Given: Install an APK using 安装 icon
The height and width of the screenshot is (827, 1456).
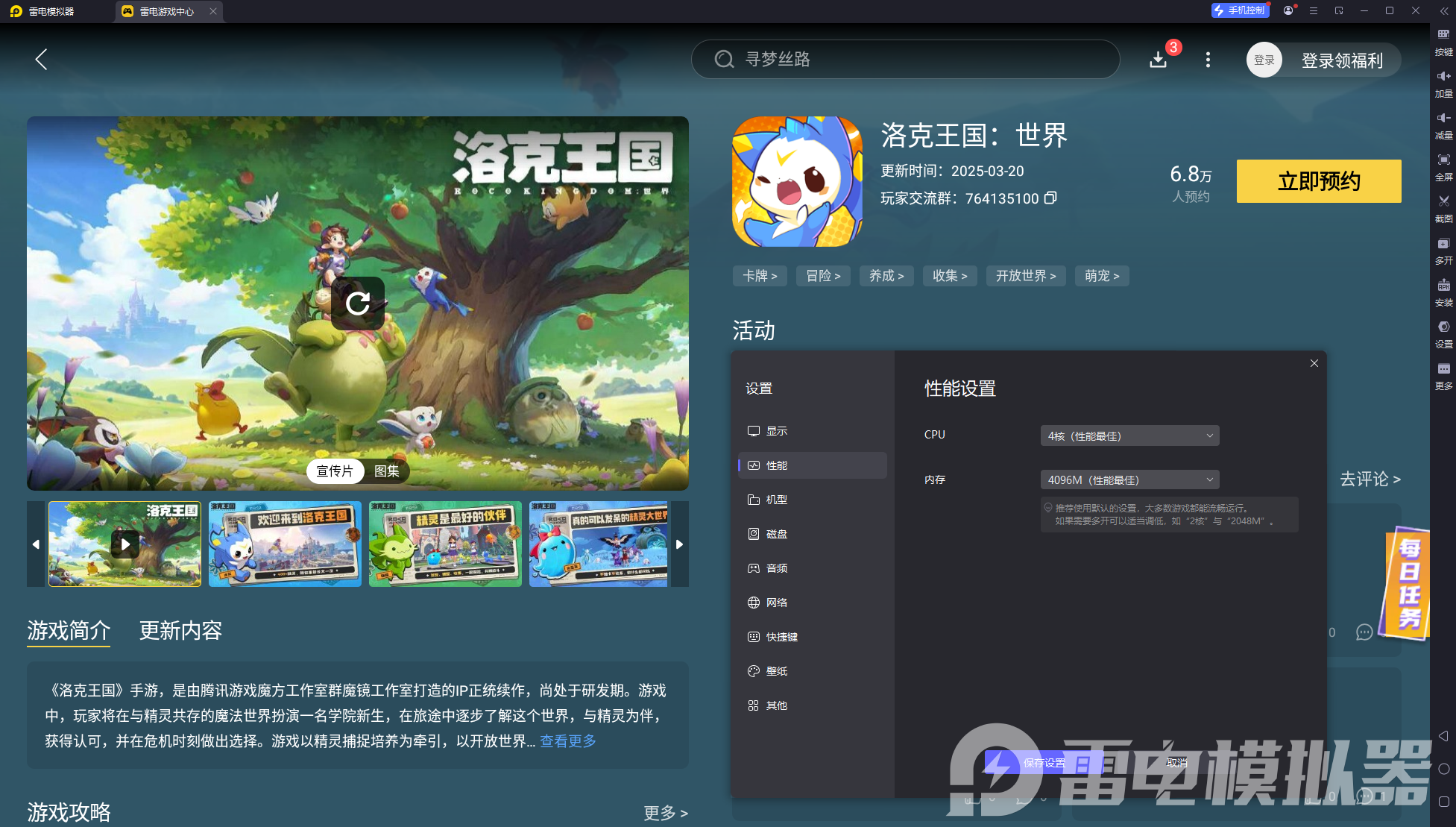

==

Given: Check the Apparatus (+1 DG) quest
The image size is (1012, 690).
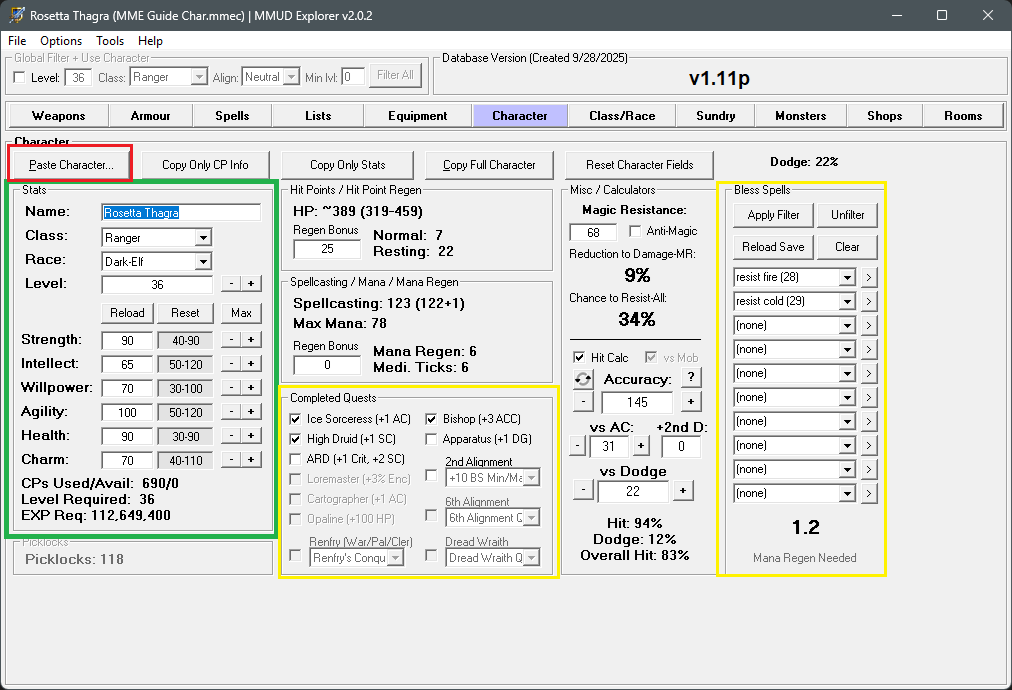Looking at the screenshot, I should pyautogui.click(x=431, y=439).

...

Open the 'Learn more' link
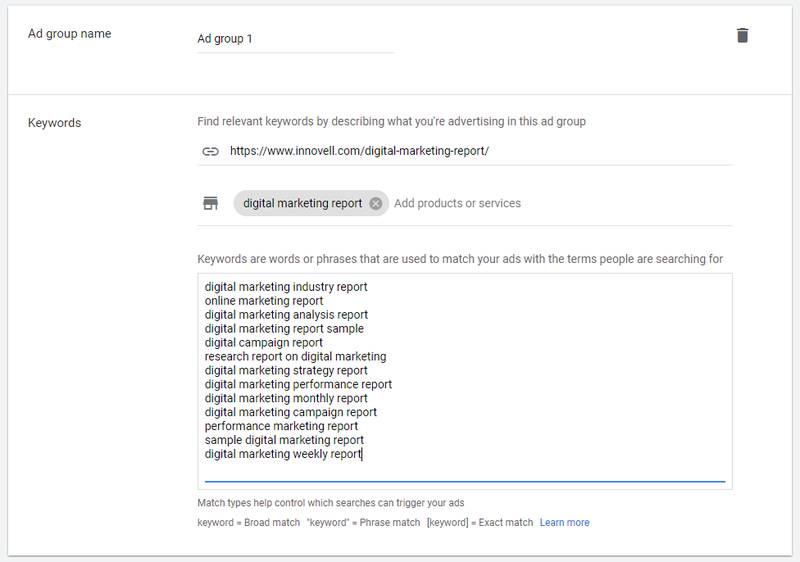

TO DO: Collect each line of the listing above that contains the word "Given", and copy those lines out in full.

RESPONSE BELOW:
Given: Install an APK using 安装 icon
Given: Check the Apparatus (+1 DG) quest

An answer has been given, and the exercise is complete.